→ **Exercise prompt**
Copy every line below that has the word "back" in it.

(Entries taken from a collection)
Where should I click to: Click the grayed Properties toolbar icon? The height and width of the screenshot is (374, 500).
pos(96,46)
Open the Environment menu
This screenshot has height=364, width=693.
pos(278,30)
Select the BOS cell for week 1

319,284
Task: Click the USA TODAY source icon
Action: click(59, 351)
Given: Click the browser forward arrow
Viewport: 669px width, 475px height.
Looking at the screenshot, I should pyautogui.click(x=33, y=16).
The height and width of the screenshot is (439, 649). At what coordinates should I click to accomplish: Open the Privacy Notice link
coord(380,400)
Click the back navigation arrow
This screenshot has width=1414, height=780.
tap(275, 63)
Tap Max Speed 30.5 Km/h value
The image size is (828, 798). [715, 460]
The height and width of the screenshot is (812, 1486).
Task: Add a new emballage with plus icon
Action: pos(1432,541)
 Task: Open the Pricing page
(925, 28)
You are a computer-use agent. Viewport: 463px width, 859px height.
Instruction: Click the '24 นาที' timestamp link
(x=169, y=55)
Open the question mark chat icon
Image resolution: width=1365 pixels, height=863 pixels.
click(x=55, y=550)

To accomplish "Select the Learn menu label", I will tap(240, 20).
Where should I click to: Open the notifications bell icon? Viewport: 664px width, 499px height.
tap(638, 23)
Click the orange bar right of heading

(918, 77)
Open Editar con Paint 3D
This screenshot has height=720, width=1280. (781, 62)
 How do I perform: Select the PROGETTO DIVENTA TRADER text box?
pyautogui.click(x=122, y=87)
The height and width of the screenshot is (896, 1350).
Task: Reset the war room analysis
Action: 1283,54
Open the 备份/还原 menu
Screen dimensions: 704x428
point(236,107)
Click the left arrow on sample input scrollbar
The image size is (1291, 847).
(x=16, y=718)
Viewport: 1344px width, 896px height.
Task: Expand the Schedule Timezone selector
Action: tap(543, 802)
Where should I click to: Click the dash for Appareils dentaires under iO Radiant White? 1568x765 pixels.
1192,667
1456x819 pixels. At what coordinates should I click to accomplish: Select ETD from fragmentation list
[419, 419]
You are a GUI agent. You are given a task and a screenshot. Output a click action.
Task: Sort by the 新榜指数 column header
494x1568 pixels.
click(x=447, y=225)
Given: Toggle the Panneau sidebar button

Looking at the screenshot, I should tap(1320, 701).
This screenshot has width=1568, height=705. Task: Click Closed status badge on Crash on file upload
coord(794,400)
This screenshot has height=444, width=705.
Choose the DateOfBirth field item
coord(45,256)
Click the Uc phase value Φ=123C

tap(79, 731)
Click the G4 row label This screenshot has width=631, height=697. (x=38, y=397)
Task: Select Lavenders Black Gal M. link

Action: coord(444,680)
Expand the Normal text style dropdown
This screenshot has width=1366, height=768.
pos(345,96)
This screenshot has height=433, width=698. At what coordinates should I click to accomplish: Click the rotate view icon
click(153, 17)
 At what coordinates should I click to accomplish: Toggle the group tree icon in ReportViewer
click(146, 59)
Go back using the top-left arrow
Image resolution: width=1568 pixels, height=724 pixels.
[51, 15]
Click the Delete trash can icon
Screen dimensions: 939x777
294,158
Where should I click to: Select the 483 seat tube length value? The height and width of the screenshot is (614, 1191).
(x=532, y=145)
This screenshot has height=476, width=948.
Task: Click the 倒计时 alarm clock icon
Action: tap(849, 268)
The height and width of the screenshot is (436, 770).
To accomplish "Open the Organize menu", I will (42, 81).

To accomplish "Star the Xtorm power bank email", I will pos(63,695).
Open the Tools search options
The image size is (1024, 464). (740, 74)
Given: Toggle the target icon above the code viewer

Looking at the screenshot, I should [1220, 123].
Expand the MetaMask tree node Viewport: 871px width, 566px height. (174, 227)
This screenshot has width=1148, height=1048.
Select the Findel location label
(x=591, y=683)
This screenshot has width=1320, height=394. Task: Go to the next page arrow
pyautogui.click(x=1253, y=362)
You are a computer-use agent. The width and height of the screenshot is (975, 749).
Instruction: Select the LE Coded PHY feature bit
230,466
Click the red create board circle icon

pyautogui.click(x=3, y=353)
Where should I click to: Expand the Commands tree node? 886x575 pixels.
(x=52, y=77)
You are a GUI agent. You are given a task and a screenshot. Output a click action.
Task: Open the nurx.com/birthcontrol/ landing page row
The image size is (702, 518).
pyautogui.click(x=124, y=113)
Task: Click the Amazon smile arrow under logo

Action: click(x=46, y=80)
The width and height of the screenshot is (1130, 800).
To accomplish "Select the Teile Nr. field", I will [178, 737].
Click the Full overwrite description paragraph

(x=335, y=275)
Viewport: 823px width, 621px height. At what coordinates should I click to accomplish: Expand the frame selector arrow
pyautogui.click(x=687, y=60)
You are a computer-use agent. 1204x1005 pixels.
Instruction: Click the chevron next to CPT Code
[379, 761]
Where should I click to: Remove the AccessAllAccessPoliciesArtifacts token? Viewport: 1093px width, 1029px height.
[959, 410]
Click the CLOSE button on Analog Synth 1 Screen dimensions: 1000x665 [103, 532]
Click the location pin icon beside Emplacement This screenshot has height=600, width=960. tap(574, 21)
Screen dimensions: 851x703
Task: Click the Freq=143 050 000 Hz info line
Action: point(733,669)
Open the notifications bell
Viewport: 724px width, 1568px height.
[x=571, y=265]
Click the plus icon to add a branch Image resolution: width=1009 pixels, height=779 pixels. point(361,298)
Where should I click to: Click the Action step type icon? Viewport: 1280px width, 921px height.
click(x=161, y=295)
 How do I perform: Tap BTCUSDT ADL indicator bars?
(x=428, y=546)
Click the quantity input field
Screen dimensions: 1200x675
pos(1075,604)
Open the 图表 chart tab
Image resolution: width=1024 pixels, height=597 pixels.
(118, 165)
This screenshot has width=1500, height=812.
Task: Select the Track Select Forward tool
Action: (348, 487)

→ **Exercise result**
Click the back navigation arrow
Go back using the top-left arrow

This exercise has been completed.